When I visited Vuo village near Malau Timber Mill I was eating in a house when an Indian woman came to the door with a plastic bag to collect left-over kora ni niu grated coconut. . The people spoke to one another in Fijian and Hindustani. After she left they told me that Nangama came to the village every day about midday and visited every Fijian house. Usually the left-over coconut after squeezing out the juice is fed to the chickens or put in the rubbish bin.

This woman was a widow and lived up on the rocky hillside above the mangroves. Each day she took her plastic bags back to her house to squeeze the coconut fragments again and again to make more coconut cream. Then she boiled this to make oil. She bottled the oil to sell back to the village.
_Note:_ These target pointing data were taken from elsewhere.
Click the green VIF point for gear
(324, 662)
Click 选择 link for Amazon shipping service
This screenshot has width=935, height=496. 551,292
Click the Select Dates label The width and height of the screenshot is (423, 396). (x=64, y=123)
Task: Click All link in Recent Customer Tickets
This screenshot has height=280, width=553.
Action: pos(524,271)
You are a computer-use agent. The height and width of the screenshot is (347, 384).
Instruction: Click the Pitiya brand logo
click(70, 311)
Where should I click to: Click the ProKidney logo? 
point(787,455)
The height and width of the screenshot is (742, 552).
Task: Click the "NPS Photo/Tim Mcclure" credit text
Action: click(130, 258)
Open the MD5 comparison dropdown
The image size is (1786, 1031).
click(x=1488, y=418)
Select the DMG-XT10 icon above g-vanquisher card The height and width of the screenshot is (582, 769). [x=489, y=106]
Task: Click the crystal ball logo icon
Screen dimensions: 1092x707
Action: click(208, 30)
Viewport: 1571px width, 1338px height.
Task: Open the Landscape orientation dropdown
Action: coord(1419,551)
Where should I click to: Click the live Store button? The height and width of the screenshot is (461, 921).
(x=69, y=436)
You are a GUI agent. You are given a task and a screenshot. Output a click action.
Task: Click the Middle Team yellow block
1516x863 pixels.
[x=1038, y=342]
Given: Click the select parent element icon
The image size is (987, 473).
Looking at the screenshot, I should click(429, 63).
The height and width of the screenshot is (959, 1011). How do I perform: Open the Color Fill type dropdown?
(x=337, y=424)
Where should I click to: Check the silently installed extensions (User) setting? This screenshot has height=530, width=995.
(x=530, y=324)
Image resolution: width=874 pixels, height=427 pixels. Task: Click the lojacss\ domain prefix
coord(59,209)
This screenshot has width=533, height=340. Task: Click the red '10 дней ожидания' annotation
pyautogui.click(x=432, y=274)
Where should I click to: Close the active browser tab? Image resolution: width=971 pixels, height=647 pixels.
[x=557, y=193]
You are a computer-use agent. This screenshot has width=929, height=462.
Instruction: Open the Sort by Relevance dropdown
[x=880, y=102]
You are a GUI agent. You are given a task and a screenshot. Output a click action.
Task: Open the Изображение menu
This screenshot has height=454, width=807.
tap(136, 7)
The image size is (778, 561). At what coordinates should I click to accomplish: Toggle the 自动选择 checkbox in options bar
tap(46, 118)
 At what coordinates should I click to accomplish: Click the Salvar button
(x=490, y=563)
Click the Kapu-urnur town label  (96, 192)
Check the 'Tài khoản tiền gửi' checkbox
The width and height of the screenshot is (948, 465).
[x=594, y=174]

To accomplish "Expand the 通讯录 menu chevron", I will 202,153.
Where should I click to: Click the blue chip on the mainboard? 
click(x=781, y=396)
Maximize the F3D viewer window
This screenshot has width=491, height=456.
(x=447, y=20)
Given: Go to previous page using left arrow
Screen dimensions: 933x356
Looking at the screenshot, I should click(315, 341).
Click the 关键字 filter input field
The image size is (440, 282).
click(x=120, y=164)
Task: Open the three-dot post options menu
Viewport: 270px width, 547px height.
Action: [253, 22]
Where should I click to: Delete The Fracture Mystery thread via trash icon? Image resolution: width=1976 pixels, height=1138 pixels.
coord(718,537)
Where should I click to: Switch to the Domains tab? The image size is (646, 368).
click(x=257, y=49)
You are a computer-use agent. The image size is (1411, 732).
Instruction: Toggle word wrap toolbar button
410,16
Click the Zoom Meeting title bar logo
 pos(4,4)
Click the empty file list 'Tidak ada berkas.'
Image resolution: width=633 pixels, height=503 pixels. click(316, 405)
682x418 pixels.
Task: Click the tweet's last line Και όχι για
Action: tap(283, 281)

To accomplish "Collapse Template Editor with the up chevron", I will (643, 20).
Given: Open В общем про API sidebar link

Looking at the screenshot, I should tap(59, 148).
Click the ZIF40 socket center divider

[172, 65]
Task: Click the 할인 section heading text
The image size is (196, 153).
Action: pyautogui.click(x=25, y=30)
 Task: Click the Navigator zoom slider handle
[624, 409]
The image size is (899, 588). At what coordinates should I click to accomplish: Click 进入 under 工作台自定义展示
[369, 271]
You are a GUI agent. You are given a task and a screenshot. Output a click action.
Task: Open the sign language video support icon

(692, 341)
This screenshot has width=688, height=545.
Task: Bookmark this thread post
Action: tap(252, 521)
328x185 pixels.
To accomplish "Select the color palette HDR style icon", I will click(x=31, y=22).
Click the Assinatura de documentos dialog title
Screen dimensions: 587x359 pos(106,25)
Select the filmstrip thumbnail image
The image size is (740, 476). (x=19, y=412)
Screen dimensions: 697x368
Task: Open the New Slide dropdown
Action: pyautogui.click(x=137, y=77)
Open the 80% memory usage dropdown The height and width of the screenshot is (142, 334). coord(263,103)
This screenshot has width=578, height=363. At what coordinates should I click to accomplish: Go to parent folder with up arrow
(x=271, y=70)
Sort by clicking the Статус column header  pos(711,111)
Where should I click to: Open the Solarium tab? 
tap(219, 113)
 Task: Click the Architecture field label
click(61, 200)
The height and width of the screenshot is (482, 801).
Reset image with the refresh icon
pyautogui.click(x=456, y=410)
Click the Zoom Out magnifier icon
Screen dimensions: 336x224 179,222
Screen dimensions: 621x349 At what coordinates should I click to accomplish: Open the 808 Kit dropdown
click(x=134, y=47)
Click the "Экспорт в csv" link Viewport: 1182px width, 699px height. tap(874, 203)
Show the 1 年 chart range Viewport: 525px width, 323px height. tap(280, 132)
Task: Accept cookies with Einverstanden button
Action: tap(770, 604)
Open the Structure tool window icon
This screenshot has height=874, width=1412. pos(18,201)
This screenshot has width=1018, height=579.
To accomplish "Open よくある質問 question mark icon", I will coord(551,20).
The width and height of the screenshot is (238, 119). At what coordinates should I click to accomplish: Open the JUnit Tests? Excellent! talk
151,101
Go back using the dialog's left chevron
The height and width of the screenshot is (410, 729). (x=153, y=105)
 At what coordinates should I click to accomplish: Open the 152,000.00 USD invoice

As her small piece of land was so rocky she had to get a truckload of soil so she could plant vegetables next to her tin-walled hut. She grew eggplant, cabbage, chillies and other vegetables and sold them around the village to support her two children.

This story amazed me that a woman with so little could be so resourceful.
This was a lesson to the Fijian villagers about patience and hard work and shows that the Indian people can flourish in Fiji. This is the hard but persistent life of Nangama a descendent of indentured Indians who came to Fiji in the 1870s to work in the sugar-cane fields. Many of the girmit descendants are now successful farmers or businessmen but there are also widows like Gangama who have to survive by their wits and hard work.

2 comments:

zoliloquio said...

excuse me, what does "NANGAMA" means?

Peceli and Wendy's Blog said...

You want to know the meaning of the woman's name? As far as I know it is the name of an Indian god. When a child is born, he or she is often named after a god or deity and Naga is the name of a god and when it becomes female you add the rest of the word. The name suits the woman as she is a survivor in a hard world.